Handled all possible states with switch expressions

Using a switch expression, you accounted for the possible state combinations with an appropriate user interface, Conditionally displaying a loading spinner, an error message, or the actual article content. With this handling, the UI is now more robust and complete.

Built the complete View layer with proper styling

You created ArticleView, ArticlePage, and ArticleWidget with conditional rendering, text styling, proper spacing, and overflow handling. These are core UI patterns you'll use in every Flutter app.

Completed the MVVM architecture

You've built a complete app with Model (data operations), ViewModel (state management), and View (reactive UI) layers. This separation of concerns helps your code be more testable, maintainable, and scalable.

13

Test yourself

ListenableBuilder Quiz

1 / 2
What is the purpose of ListenableBuilder in Flutter?
  1. To create animations based on a ChangeNotifier.

    Not quite

    ListenableBuilder rebuilds UI on state changes, not specifically for animations.

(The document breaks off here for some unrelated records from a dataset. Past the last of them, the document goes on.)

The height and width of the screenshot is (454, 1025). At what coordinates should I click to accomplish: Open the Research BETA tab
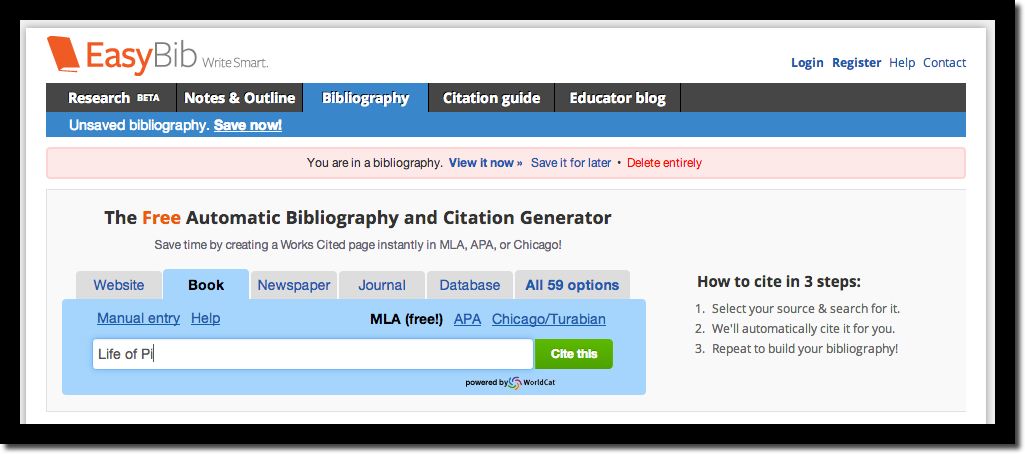pyautogui.click(x=112, y=98)
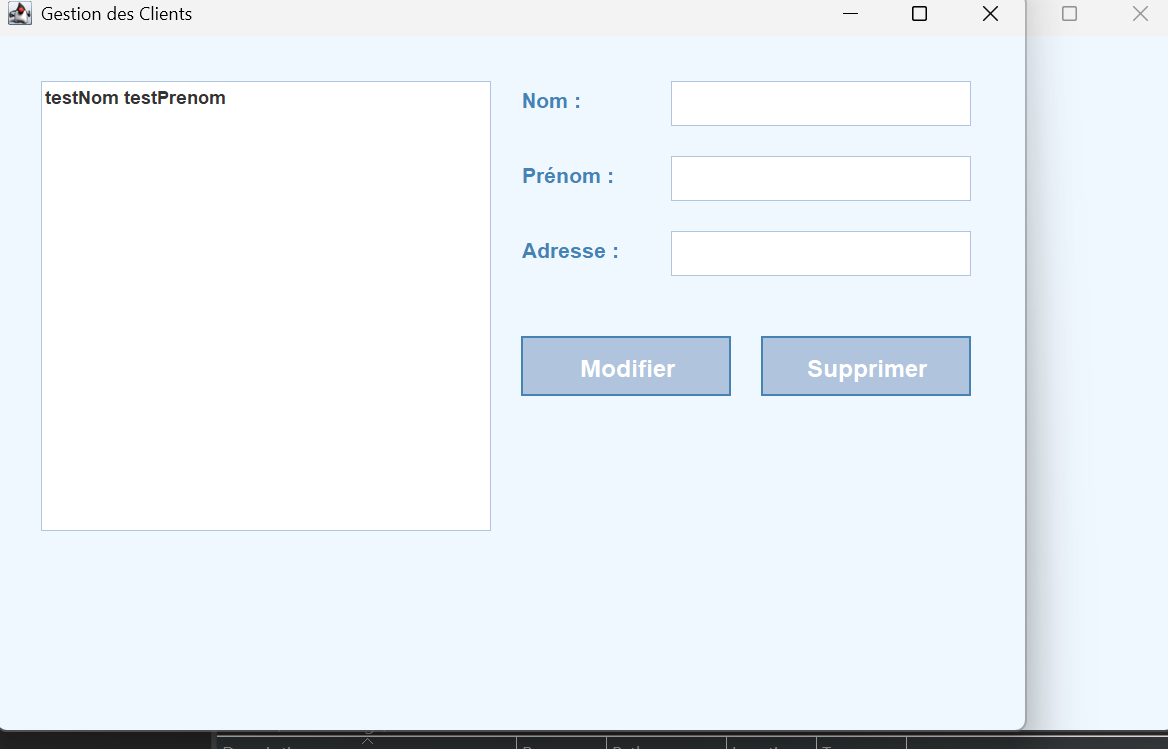Maximize the Gestion des Clients window

[920, 14]
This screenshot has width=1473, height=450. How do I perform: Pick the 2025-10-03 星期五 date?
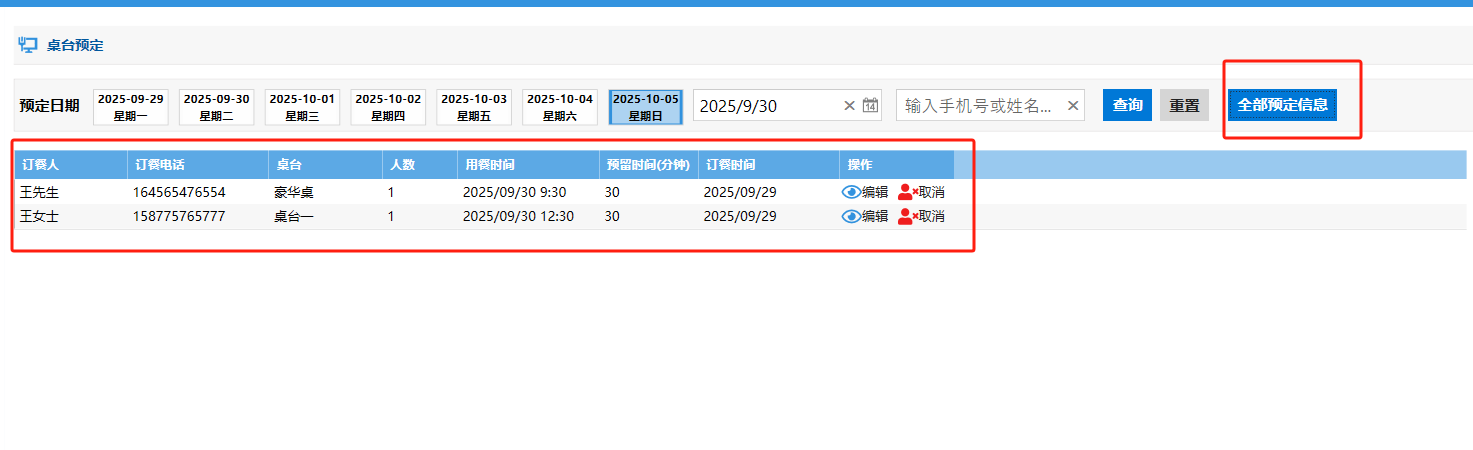pyautogui.click(x=474, y=107)
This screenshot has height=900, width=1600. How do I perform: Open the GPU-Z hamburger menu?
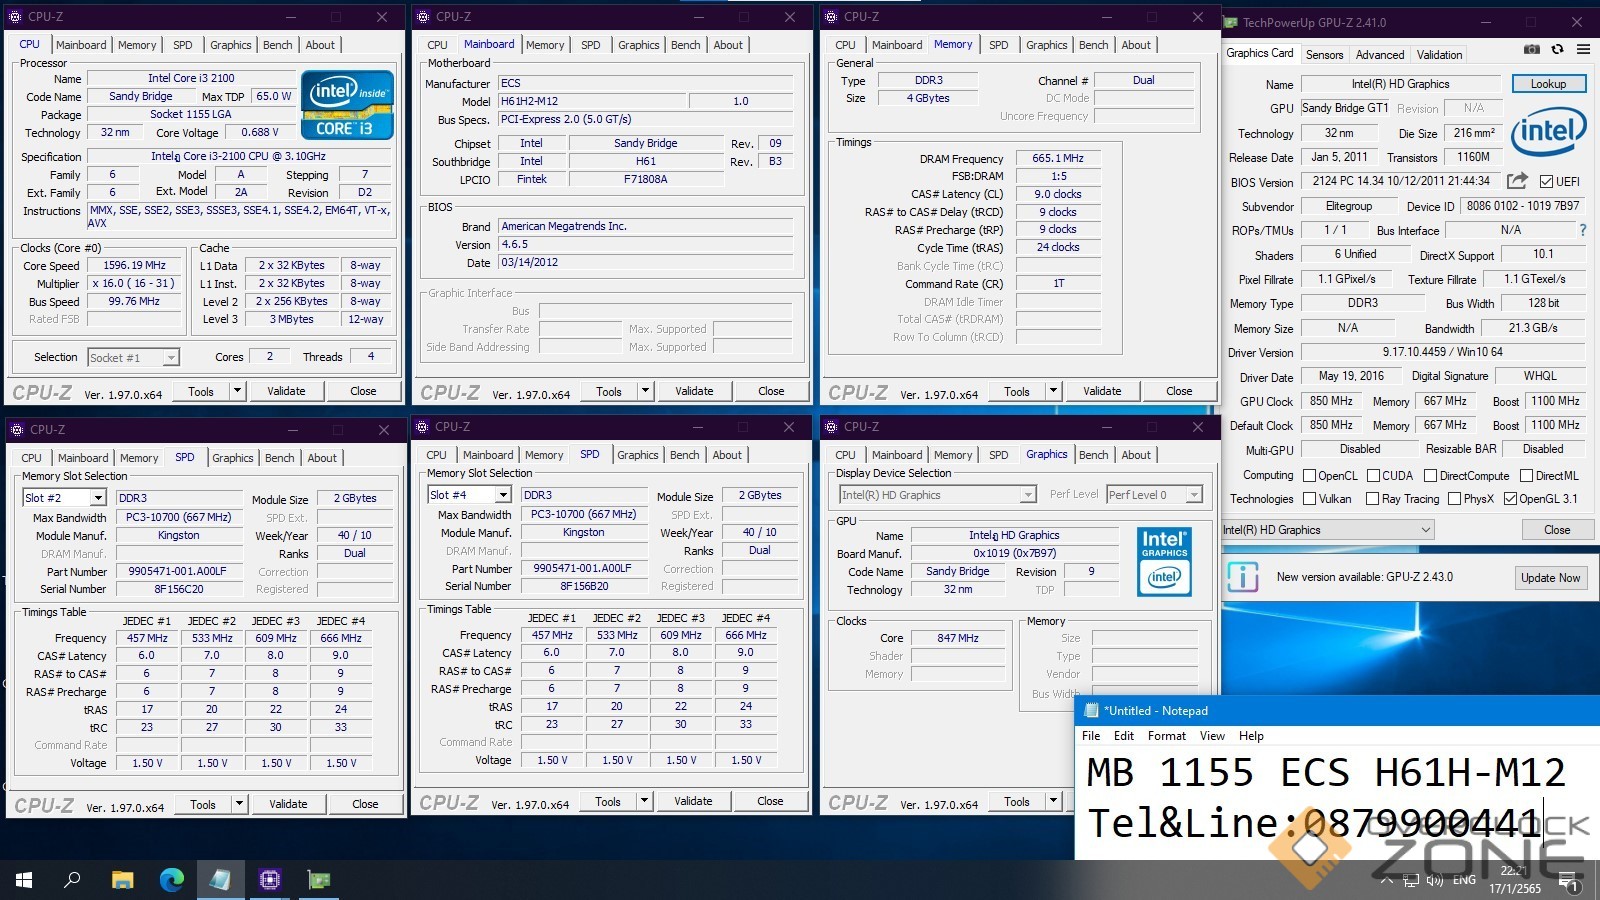(x=1583, y=49)
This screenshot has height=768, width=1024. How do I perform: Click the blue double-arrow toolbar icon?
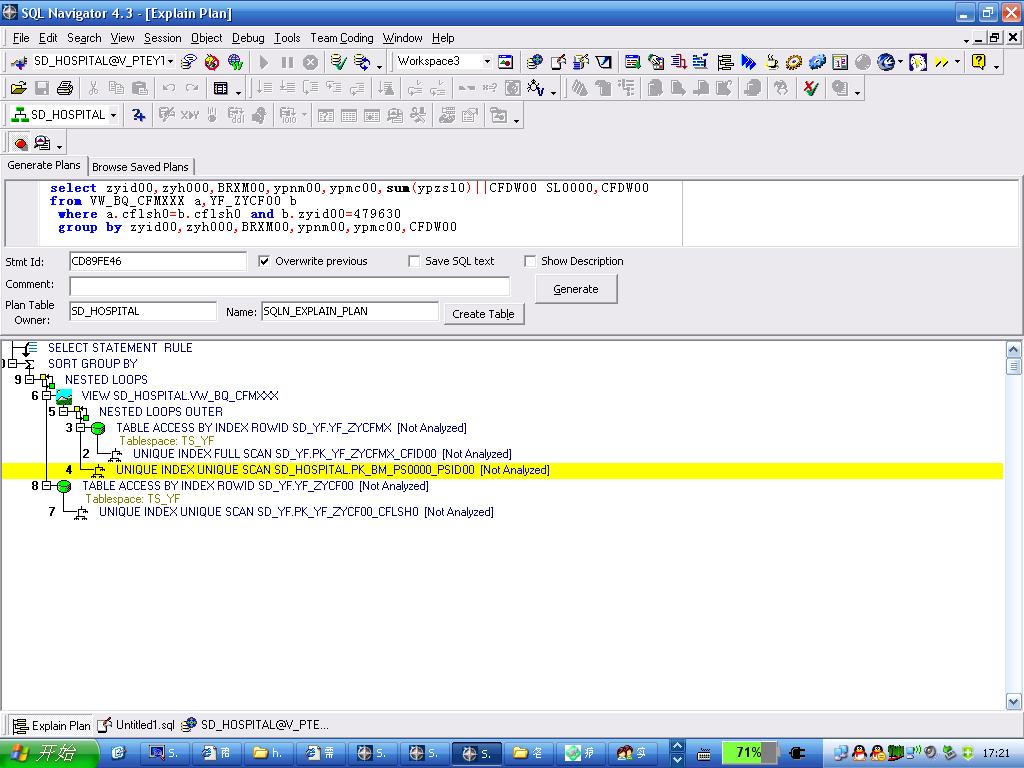click(748, 62)
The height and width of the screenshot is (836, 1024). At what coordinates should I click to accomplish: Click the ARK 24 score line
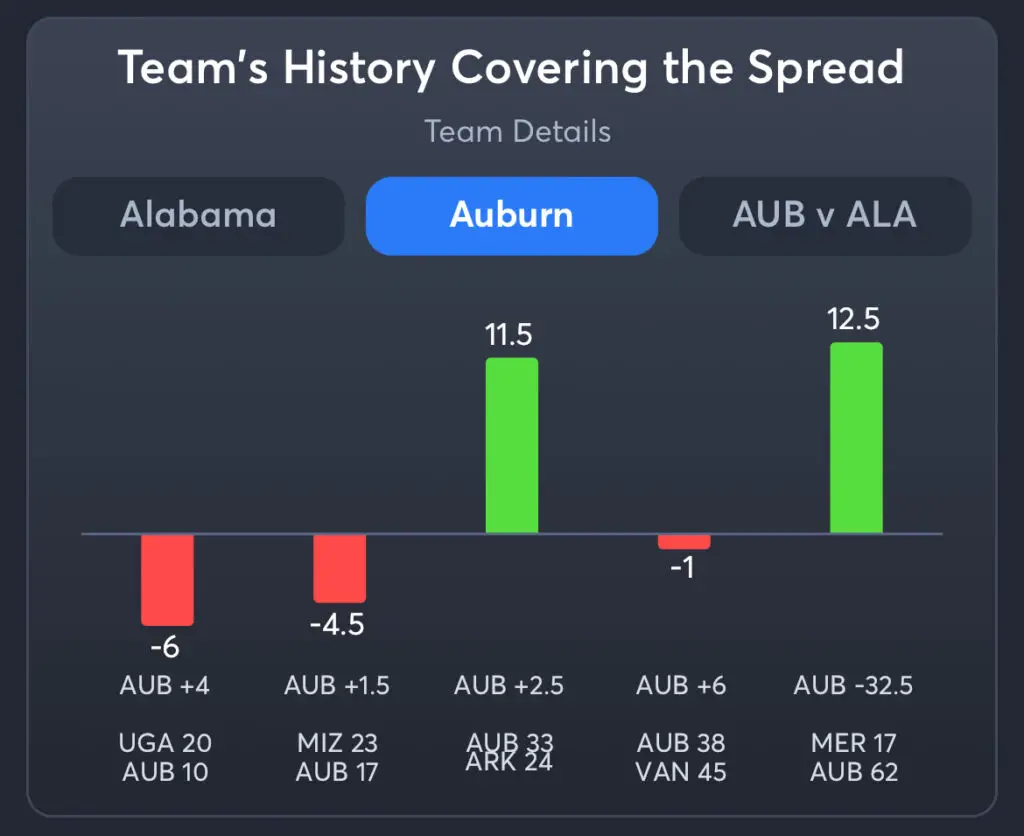[509, 766]
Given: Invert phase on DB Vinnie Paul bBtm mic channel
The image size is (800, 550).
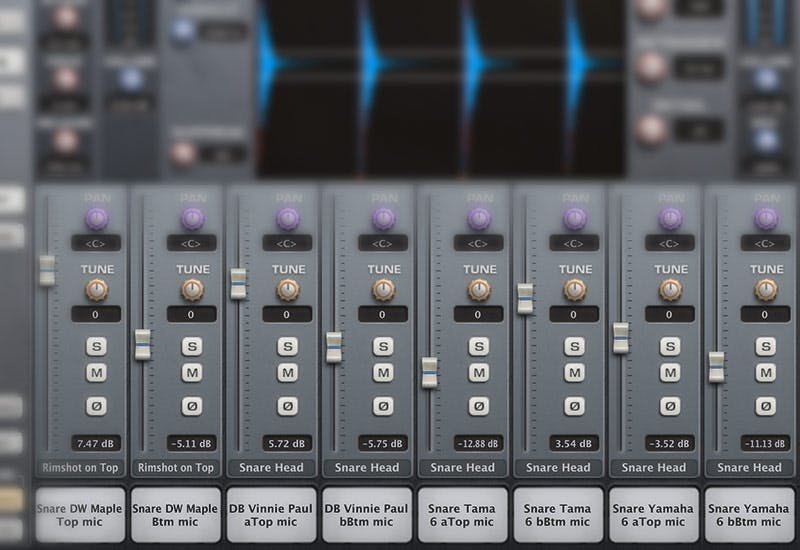Looking at the screenshot, I should pyautogui.click(x=383, y=406).
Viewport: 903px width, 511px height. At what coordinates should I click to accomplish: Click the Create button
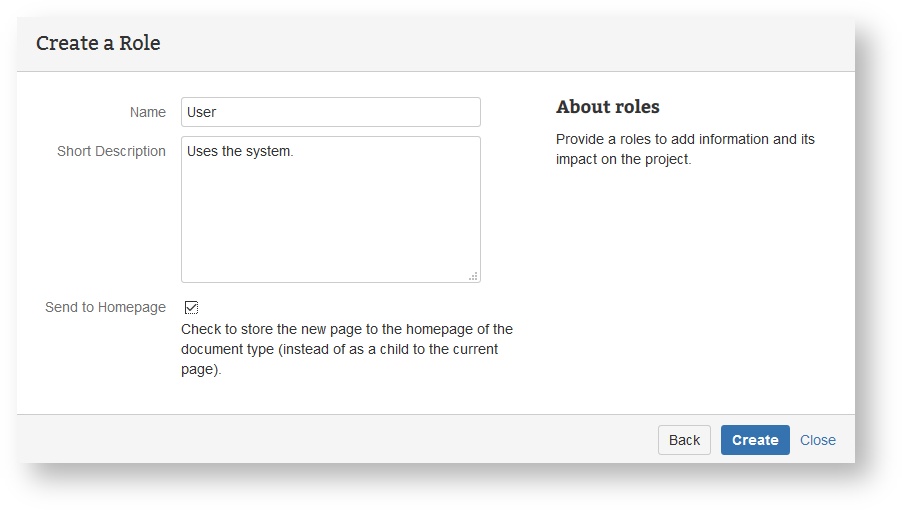click(x=755, y=440)
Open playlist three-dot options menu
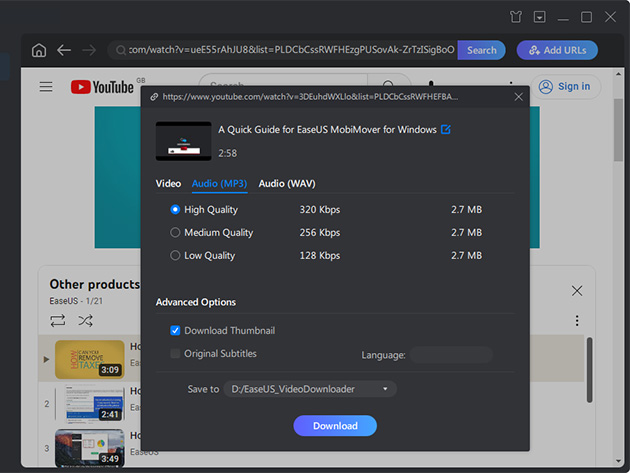This screenshot has width=630, height=473. click(577, 321)
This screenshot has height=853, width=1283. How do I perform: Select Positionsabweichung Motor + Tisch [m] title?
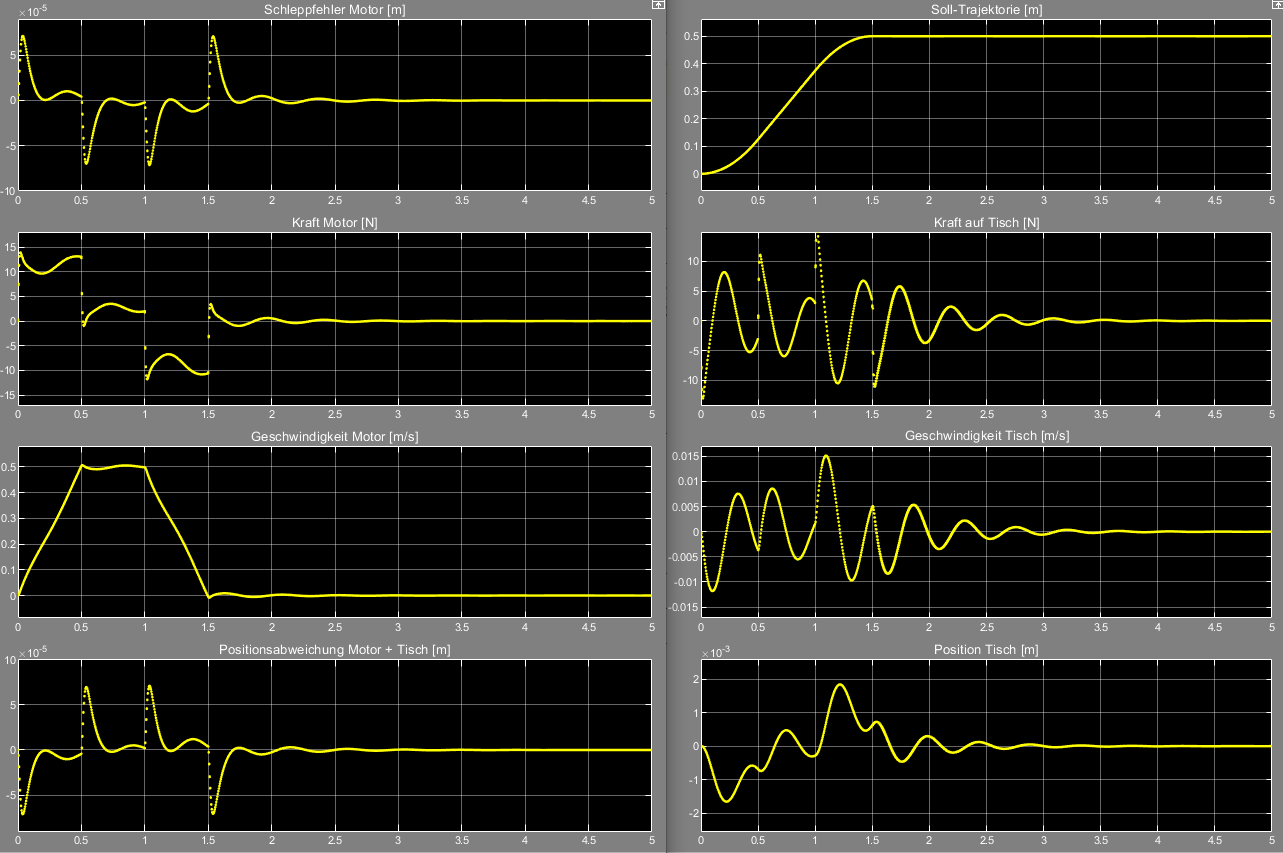click(334, 650)
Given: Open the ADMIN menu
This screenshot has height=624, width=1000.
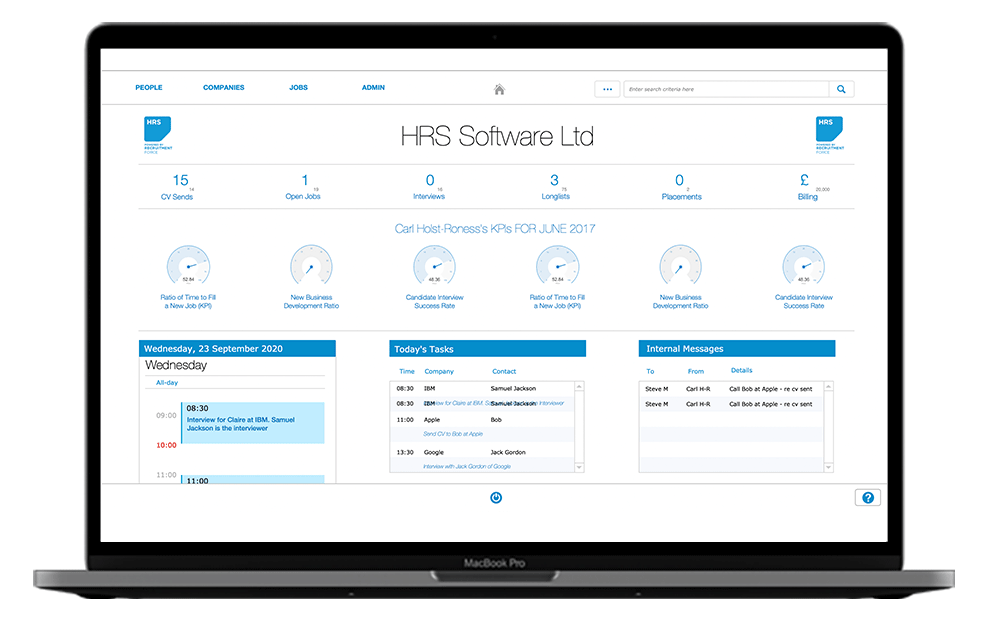Looking at the screenshot, I should pos(373,88).
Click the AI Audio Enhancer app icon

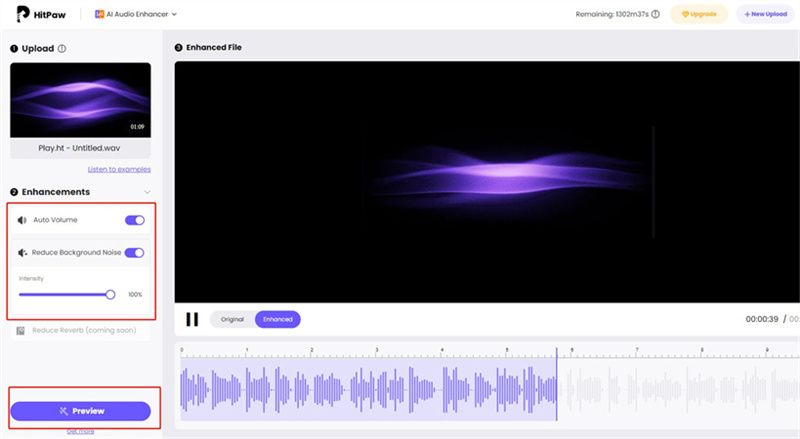coord(100,15)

  2. To listen to a ChangeNotifier and automatically rebuild its child widgets when `notifyListeners()` is called.

    That's right!

    ListenableBuilder listens to a Listenable and rebuilds its builder function when notified.

  3. To manually control when widgets should be rebuilt.

    Not quite

    The rebuild is automatic when notifyListeners() is called; you don't control it manually.

  4. To cache widget builds for better performance.

    Not quite

    ListenableBuilder is about reactive updates, not caching.

When does ListenableBuilder rebuild its child widgets?
  1. Every time the app's frame refreshes.

    Not quite

    ListenableBuilder only rebuilds when notified, not on every frame.

  2. When the Listenable it's listening to calls notifyListeners().

    That's right!

    ListenableBuilder subscribes to the Listenable and rebuilds its builder function whenever `notifyListeners()` is called.

  3. Only when the widget is first mounted.

    Not quite

    It rebuilds whenever `notifyListeners()` is called, not just on mount.

  4. When the parent widget rebuilds.

    Not quite

    ListenableBuilder rebuilds based on the Listenable, not parent rebuilds.